June 11, 2020

BREAKING UP IS (no longer) HARD TO DO.

Its really okay to break up with people – even family members. Even people you thought you could love no matter what.

For years I told myself that I had to hang in there no matter what you said or did. In the hopes of shaping what you saw and heard. In the hopes I could understand you. In the hopes you’d think of others. As valuable. As equal. In the hopes you’d vote for people – instead of just your pocketbook.

So many conversations in which I wondered how much you would have to own and control before you’d be willing to vote so that others could have a shot? When you’d purchased all that could be bought for yourself and your children and their children, then, could you vote for others to have a chance?

I am not sure whether I helped change your mind or enabled you to go on thinking you were a good person while you harbored your greedy, horrible views and acted upon them. Voted upon them.

But I do know I’m done with you now. I am beyond holding hard conversations with you. Conversations that are hard for me but merely feed your need to dominate. You feed off of the pain your views cause. And view expressions of pain and emotion as evidence my views and my resolve are weaker. You believe that those that think as I do are laughable, gullible, easily manipulated fools and that you hold the winning hand. You believe you’re on the winning side. More people will come along with you because they want to feel powerful not weak. That’s what you’re selling. Hogs eating hogs.

So every exchange with you is a battle for domination. Not a conversation. Not an exchange between equals. A battleground of your choosing tilted toward your hand.

But now. You will stand there alone. The battle is elsewhere. And you cannot imagine the strength of my resolve, fed as it is by love and facts. While you vote your portfolio and interest rates. And seek deregulation. Freedom to grub everywhere. At any cost. I’m voting my love of people, my faith in our ability to come together and my conviction that some of us will make sacrifices for those in greater pain. I stand with that army of people who believe we are all in this together. The 80% of people worldwide who made sacrifices to protect their families and neighbors from a virus and millions who took to the streets because we believe Black Lives Matter.

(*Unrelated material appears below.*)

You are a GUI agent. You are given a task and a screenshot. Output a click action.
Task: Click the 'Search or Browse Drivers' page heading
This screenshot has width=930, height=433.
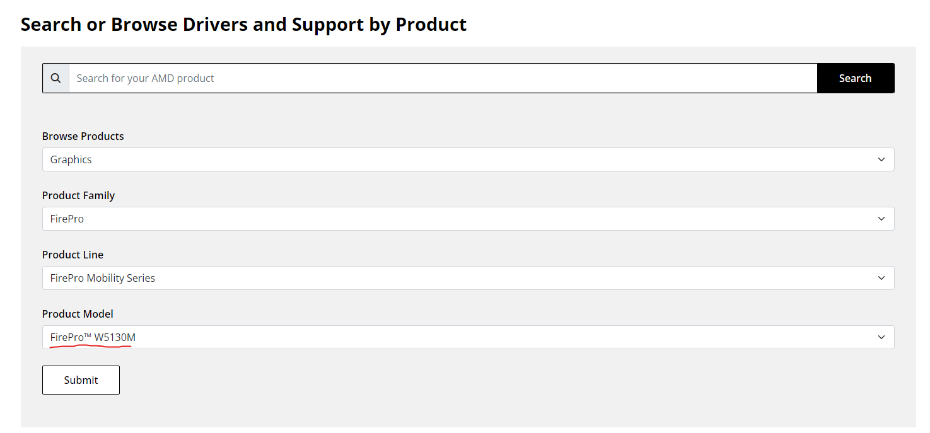pos(243,25)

The upcoming election will be a bloody skirmish no matter what and may become a bloody war if your tribe is determined to suffocate mine. To stifle participation in the democratic ritual of voting.

And don’t imagine the army I belong to can be stopped by an election – however it goes. Some of us are extraordinarily good at the long march.

There are no perfect candidates. I am always in favor of the clumsy, stumbling efforts of a person who cares about people over the brazen, craven certainty of those who only care about power and preserving their position.